Lower back pain, shortness of breath, chest pain, and bloody sputum (phlegm) can be symptoms of advanced testicular cancer. These symptoms can be caused by cancer or by other health conditions. It is important to see a doctor to determine the cause of any of these symptoms.

Early detection: finding testicular cancer early

Most cases of testicular cancer can be detected at an early stage, and men often find the cancer themselves while performing self-examinations. Some doctors recommend that men ages 15 to 55 perform a monthly self-examination. However, some testicular cancers may not cause symptoms and may go undetected until they reach an advanced stage.


Health: Diagnosis of Testicular Cancer (Men - Testicle)

Doctors use many tests to diagnose cancer and determine if it has metastasized. Some tests may also determine which treatments may be the most effective. For most types of cancer, a biopsy is the only way to make a definitive diagnosis of cancer, but biopsies are rarely used to diagnose testicular cancer. Instead, if a cancer is suspected in a testicle, the standard procedure is to surgically remove the testicle.
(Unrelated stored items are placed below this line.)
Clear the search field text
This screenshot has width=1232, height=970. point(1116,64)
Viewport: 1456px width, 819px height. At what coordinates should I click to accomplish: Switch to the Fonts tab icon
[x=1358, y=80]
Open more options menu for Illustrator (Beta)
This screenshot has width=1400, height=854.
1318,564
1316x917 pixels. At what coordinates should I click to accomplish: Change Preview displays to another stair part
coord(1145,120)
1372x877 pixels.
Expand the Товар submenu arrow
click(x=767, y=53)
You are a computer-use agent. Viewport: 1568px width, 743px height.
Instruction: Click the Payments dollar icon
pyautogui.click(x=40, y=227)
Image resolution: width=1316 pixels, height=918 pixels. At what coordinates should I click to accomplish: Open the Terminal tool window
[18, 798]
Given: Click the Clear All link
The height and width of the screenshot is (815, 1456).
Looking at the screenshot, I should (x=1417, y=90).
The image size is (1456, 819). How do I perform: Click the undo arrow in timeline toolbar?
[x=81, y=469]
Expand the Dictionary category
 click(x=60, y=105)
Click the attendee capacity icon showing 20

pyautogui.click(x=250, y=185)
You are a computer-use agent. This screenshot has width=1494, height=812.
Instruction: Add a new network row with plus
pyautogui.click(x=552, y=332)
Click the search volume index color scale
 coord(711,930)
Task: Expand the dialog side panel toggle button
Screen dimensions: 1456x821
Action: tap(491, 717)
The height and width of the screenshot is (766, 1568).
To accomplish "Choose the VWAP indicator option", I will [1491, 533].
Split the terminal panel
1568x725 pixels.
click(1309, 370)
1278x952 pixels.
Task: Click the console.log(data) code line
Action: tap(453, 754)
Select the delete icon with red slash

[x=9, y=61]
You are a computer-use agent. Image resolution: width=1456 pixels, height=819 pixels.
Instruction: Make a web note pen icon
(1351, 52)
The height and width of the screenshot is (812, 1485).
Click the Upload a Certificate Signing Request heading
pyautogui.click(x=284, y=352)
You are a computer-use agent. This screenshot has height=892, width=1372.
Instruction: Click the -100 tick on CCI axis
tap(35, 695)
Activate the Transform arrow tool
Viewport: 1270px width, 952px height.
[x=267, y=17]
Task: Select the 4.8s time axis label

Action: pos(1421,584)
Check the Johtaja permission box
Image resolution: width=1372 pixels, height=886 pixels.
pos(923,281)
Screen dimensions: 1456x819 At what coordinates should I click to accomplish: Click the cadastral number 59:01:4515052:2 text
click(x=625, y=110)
In fact, a biopsy using a needle through the skin should NOT be performed because this can complicate future treatment options.

When a man develops a testicular lump or something else that raises a suspicion of cancer, the usual first test that is performed is an ultrasound (see below) of the testicles. Blood tests may also be done at the same time. If the ultrasound shows an abnormality that looks like a tumor, then the testicle will be surgically removed and examined under a microscope to see whether cancer is present. Imaging tests, such as x-rays and computed tomography (CT) scans, may be used to find out whether the cancer has metastasized. Your doctor may consider these factors when choosing a diagnostic test:

  • Age and health condition
  • The type of cancer
  • Severity of symptoms
  • Previous test results

If the doctor suspects testicular cancer, he or she will ask about a man's medical history and general health. The doctor may conduct the following tests:

Physical examination. The doctor will feel the testicles for any sign of swelling, tenderness, or hardening. The doctor will also feel the abdomen, neck, upper chest, armpits and groin for evidence of enlarged lymph nodes, which may indicate that the cancer has spread. The breasts and nipples will also be examined to look for enlargement.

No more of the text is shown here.